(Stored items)
○ ○ ○

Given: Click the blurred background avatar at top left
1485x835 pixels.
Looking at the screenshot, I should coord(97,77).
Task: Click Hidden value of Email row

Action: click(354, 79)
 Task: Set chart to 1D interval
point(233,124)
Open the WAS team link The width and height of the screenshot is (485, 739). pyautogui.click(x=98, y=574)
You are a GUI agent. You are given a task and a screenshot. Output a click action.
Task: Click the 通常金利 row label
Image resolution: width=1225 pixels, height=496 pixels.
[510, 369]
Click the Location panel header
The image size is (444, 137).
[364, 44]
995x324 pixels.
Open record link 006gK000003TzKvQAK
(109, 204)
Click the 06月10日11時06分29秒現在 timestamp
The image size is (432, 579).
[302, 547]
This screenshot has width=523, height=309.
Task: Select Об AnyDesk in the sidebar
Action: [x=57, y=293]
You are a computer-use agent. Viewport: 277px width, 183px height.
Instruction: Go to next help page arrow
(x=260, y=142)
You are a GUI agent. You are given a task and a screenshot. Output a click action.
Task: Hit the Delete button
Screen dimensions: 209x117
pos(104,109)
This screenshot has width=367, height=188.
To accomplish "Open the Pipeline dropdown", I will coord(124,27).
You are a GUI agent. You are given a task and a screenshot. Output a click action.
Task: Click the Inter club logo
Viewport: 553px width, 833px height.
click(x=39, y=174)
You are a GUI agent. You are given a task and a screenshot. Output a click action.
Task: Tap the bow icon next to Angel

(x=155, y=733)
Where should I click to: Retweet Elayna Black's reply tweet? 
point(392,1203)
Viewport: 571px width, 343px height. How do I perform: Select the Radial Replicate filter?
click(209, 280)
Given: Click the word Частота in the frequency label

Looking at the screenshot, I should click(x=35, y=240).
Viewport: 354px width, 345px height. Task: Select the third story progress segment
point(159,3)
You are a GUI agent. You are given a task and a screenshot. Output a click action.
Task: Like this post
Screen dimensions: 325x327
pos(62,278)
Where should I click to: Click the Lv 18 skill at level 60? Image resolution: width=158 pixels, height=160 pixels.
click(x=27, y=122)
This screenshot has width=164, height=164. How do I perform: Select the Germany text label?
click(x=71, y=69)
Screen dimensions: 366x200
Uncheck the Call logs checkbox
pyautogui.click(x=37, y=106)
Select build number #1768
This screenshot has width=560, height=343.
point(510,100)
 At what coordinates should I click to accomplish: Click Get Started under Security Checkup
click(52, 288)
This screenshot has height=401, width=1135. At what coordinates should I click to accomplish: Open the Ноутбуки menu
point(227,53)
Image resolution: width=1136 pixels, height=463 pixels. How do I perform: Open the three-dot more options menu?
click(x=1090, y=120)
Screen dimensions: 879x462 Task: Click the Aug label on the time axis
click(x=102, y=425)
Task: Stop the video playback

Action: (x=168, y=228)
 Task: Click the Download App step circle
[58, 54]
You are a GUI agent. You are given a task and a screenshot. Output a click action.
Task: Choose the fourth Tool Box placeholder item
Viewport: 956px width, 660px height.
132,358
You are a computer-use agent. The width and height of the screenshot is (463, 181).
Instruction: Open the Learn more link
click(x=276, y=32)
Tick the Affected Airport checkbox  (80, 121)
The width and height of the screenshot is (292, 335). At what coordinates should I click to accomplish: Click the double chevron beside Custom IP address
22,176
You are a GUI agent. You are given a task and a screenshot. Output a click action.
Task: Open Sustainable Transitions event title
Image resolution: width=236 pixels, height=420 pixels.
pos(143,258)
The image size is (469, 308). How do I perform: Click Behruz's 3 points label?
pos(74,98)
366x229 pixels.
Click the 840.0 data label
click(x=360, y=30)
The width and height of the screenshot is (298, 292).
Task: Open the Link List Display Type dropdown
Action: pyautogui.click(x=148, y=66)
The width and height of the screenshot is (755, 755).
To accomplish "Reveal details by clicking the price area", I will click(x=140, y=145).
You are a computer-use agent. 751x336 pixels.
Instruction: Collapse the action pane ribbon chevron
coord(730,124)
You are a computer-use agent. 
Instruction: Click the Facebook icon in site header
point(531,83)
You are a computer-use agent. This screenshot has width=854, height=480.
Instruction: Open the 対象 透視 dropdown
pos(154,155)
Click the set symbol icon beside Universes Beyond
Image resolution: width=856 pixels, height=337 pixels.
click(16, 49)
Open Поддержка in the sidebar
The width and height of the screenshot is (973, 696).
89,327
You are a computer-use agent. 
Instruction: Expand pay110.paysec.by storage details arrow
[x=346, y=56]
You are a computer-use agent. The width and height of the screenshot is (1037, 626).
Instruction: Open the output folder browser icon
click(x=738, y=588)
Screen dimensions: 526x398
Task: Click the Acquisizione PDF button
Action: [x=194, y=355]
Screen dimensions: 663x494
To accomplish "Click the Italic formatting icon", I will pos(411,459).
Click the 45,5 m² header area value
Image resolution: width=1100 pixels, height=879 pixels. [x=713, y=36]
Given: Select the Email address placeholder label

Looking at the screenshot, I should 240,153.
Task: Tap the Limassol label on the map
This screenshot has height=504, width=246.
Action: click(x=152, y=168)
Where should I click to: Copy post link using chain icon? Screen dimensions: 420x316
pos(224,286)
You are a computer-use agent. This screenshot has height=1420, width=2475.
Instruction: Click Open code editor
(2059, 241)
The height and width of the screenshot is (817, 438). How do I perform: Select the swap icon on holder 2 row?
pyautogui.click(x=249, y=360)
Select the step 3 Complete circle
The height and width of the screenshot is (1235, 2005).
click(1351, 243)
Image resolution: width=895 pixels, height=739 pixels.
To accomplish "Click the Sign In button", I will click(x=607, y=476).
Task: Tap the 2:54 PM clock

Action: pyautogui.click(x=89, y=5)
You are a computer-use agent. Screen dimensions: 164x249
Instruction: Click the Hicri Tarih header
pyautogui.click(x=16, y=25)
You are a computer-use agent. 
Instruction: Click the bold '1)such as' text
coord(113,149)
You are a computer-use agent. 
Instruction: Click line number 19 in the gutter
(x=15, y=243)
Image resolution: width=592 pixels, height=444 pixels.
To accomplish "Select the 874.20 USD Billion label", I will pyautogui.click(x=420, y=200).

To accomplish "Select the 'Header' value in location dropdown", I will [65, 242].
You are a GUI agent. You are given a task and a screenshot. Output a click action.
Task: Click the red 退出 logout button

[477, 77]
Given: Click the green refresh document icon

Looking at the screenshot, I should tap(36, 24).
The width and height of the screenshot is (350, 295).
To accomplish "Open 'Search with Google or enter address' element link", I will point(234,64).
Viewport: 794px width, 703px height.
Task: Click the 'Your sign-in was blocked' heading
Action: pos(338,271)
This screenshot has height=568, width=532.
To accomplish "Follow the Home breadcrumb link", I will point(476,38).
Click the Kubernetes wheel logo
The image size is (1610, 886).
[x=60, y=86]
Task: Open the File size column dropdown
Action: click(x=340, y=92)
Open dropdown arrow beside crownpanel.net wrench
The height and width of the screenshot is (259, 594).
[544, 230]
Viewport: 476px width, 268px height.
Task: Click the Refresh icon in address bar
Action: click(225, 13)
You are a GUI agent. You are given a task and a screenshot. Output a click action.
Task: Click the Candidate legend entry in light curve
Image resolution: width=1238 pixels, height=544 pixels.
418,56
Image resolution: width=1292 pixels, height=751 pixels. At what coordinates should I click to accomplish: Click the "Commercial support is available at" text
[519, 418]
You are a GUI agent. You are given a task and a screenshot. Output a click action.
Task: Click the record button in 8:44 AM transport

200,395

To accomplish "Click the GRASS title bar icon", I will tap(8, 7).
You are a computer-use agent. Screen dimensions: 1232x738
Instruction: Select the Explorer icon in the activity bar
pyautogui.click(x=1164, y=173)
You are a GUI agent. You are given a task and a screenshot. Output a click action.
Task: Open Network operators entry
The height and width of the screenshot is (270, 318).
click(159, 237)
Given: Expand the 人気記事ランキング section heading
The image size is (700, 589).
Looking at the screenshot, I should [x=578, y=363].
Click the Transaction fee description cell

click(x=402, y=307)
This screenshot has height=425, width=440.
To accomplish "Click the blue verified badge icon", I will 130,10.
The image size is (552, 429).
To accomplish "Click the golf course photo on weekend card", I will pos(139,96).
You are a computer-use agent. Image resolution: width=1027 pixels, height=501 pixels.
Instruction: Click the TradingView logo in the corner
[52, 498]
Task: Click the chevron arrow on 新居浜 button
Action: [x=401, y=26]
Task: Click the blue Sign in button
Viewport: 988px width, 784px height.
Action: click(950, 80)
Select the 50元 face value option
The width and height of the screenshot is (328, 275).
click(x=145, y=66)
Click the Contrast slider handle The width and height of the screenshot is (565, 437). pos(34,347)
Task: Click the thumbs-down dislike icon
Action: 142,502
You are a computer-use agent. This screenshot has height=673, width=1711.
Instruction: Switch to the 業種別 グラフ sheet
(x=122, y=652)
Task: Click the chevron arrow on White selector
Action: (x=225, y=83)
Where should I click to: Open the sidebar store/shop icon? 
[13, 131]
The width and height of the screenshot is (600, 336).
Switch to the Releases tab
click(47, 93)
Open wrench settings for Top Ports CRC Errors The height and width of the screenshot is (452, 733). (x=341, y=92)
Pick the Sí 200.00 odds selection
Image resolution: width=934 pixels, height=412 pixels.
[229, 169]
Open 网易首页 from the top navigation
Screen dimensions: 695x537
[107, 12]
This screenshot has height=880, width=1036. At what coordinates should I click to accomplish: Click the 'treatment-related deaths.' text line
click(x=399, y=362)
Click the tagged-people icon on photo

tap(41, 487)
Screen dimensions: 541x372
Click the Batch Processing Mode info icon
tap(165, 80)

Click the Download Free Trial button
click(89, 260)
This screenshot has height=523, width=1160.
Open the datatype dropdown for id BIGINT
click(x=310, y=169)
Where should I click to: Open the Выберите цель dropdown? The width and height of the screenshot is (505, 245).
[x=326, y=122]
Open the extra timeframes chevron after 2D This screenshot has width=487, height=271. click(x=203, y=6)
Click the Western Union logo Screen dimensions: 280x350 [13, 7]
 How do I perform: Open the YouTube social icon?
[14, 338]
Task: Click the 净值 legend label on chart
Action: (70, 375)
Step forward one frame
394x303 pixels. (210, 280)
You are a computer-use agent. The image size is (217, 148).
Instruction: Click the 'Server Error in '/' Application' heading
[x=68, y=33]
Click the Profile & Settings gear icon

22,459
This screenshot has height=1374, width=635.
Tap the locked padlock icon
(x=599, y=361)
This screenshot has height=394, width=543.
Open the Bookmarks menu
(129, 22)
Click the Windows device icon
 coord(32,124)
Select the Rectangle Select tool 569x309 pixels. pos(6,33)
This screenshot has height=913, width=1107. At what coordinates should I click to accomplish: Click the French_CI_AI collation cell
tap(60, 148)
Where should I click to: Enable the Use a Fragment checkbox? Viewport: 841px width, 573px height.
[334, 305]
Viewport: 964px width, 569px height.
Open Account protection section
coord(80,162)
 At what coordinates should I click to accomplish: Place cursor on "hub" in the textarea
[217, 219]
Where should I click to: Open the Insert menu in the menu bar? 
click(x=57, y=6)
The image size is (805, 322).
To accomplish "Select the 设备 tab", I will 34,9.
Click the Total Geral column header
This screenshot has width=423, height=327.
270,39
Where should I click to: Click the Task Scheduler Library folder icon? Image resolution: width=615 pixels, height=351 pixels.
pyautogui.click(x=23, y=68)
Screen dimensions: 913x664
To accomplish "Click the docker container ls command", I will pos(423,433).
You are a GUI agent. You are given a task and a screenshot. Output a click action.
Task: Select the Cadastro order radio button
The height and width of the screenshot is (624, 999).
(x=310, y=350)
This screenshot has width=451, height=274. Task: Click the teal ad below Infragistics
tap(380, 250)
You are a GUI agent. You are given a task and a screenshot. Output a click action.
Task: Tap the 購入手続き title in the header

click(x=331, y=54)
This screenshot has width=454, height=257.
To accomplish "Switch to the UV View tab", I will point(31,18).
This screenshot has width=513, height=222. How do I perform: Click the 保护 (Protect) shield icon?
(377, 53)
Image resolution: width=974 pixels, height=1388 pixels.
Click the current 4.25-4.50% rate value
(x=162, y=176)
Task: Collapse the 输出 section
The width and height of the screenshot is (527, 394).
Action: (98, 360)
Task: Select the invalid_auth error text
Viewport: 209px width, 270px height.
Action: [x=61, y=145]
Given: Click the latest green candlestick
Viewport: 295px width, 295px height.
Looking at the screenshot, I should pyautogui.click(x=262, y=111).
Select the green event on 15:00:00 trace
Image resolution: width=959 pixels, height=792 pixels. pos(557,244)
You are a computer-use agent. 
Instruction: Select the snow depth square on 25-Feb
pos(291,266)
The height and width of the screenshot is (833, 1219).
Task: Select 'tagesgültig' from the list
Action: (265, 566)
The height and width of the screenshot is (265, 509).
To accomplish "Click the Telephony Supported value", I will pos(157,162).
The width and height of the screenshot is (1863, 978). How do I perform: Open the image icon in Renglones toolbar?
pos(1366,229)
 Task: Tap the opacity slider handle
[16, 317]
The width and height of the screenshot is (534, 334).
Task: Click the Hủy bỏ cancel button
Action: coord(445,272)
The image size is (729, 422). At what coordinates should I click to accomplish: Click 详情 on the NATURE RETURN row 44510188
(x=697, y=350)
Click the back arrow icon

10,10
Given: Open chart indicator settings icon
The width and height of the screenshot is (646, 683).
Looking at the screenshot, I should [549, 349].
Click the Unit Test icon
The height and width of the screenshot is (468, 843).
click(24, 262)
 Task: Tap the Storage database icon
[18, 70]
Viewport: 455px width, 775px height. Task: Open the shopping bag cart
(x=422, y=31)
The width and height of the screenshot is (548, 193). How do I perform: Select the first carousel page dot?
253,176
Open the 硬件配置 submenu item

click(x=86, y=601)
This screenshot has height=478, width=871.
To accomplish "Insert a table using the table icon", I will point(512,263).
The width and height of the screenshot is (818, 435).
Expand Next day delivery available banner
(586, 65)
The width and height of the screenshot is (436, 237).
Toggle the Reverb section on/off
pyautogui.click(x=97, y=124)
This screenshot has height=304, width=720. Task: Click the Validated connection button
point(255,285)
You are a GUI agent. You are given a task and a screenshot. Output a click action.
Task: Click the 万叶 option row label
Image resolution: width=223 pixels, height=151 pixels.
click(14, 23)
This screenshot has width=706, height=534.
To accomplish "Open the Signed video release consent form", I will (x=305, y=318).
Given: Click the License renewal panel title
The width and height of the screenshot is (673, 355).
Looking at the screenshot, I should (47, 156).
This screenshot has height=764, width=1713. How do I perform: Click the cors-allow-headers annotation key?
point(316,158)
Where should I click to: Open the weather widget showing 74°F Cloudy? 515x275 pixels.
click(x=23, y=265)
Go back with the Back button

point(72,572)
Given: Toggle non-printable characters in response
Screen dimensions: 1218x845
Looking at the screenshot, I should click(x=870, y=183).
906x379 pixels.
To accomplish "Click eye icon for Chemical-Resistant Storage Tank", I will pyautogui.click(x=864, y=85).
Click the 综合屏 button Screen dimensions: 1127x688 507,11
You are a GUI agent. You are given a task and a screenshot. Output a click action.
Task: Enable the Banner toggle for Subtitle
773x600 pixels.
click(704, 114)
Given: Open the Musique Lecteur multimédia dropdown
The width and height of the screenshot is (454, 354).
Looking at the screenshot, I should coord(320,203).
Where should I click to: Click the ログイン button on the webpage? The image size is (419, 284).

○ ○ ○

[Required action]:
Looking at the entries above, can you reproduce exactly the lines from the one that holds "906x379 pixels." through the one that holds "Task: Enable the Banner toggle for Subtitle", and only those?

[Reply]:
906x379 pixels.
To accomplish "Click eye icon for Chemical-Resistant Storage Tank", I will pyautogui.click(x=864, y=85).
Click the 综合屏 button Screen dimensions: 1127x688 507,11
You are a GUI agent. You are given a task and a screenshot. Output a click action.
Task: Enable the Banner toggle for Subtitle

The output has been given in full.